We know how important it is to mold a child’s positive behavior, learn ways to shape positive behavior with your youth.

Being assertive make it sound as if assertiveness is all about what you say, however, over the years experts have learned that it’s really not so much what you say as how you say it.

The non-verbal components of an assertive message are really the key to its effectiveness.


Eye Contact

If you look directly at the person you’re talking with, it helps to communicate your sincerity and to increase the directness of your message. If you look down or away much of the time, you present a lack of confidence, or a quality of deference to the other person. If you stare too intently, the other person may feel an uncomfortable invasion. Don’t try to maximize eye contact, but keep in mind that a relaxed and steady gaze at the other person, looking away occasionally as is comfortable, helps make conversation more personal, shows interest and respect, and enhances the impact of your message.


Body Posture

Solid research has shown that how you stand or sit is a huge part of how you come across—and even how you feel. Watch other people talking with each other; notice how each is standing or sitting. An active and erect posture, while facing the other person directly, lends additional assertiveness to your message. A slumped, passive stance can give the other person an immediate advantage.




Gestures go with posture to lend strength to your self-expression.Accentuating your message with appropriate gestures can add emphasis, openness, and warmth. While gesturing is a culturally‑related behavior, a relaxed use of gestures can add depth or power to your messages.


Facial Expression

Let your face say the same thing your words are saying!  Your expression should agree with your message. Ever see someone try to express anger while smiling or laughing? It just doesn’t come across. An angry message is clearest when delivered with a straight, non‑smiling countenance. A friendly communication should come with a smile.

Get to know how your facial muscles feel in various expressions—relaxed, smiling, angry, questioning. Try making faces at yourself in the mirror and note how you look—and how you feel—when you express those emotions. As you gain control of your facial expression, you can make it match what you are thinking, feeling, or saying.



Voice Tone, Inflection, Volume

Again, it’s all about how you say it. The same words spoken through clenched teeth in anger offer an entirely different message than when they are shouted with joy or whispered in fear. A level, well modulated, conversational statement is convincing without being intimidating.

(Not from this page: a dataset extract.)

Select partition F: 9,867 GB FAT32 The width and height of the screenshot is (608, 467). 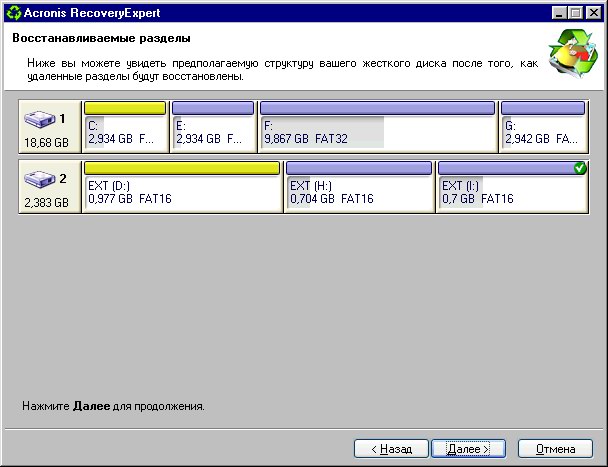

A whispered monotone will seldom convince another person that you mean business, while a shouted epithet will likely bring on defensiveness. Listen to your tone (is it raspy, whiny, seductively soft, angry?), your inflection (do you emphasize certain syllables, as in a question, or speak in a monotone, or with “sing‑song” effect?), and your volume (do you try to gain attention with a whisper, or overpower others with loudness?). Learn to control and use your voice effectively; it’s a powerful tool in self‑expression.

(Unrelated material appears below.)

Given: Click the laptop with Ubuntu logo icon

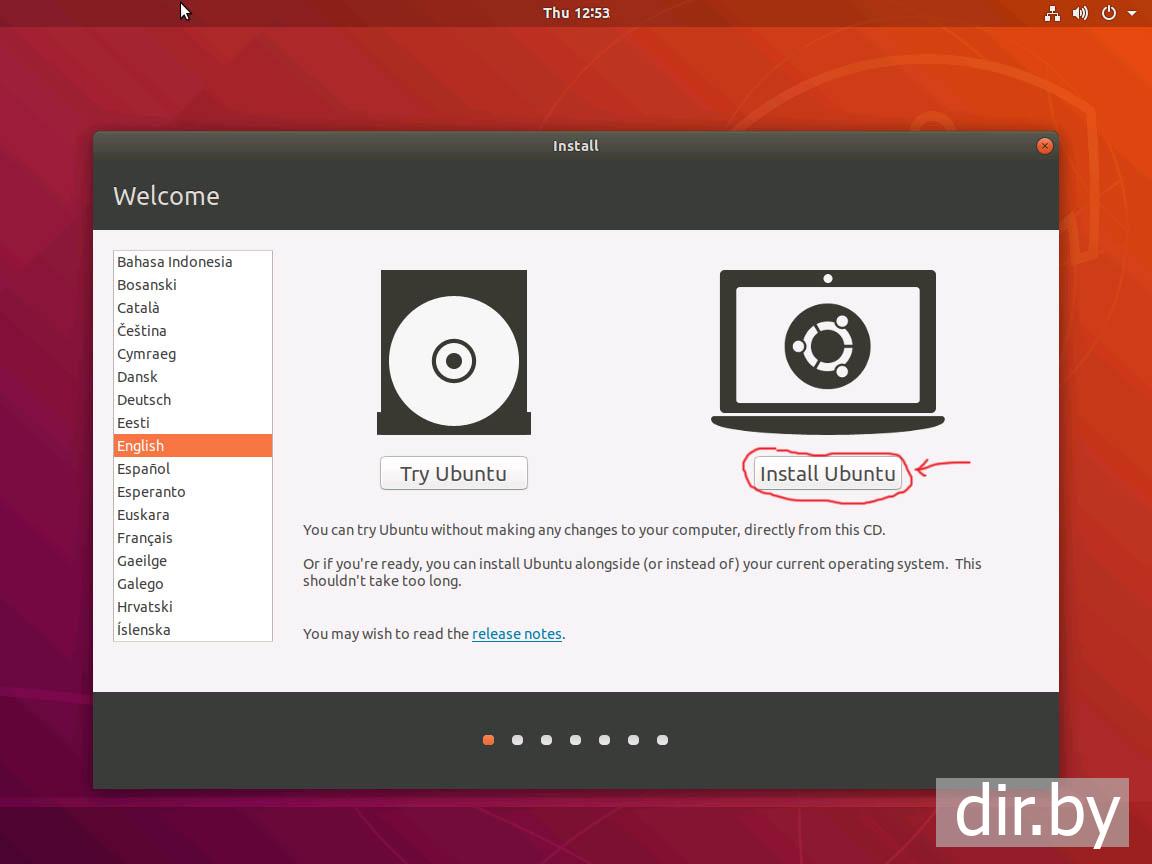Looking at the screenshot, I should pyautogui.click(x=827, y=350).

Assertiveness includes respect for the rights and feelings of others. That means assertive receiving—sensitivity to others—as well as assertive sending. Effective listening may involve giving feedback to the other person, so it’s clear that you understood what was said.

Assertive listening requires tuning in to the other person (stop other activities, turn off the TV, put down the phone, focus your energy in his or her direction);  paying attention to the message (make eye contact, nod to show that you hear); and actively attempting to understand before responding (attend to the feelings behind the words—rather than trying to interpret or come up with an answer).

Good listening will make all of your assertions more effective, and will contribute hugely to the quality of your relationships.



There is no magic bullet that will make all relationships perfect, and “assertiveness” is not defined simply by a few memorized phrases or by standing up straight. However, you can make a difference in the way others treat you by expressing yourself effectively. Working on the nonverbal components of your communication is one effective way to do that.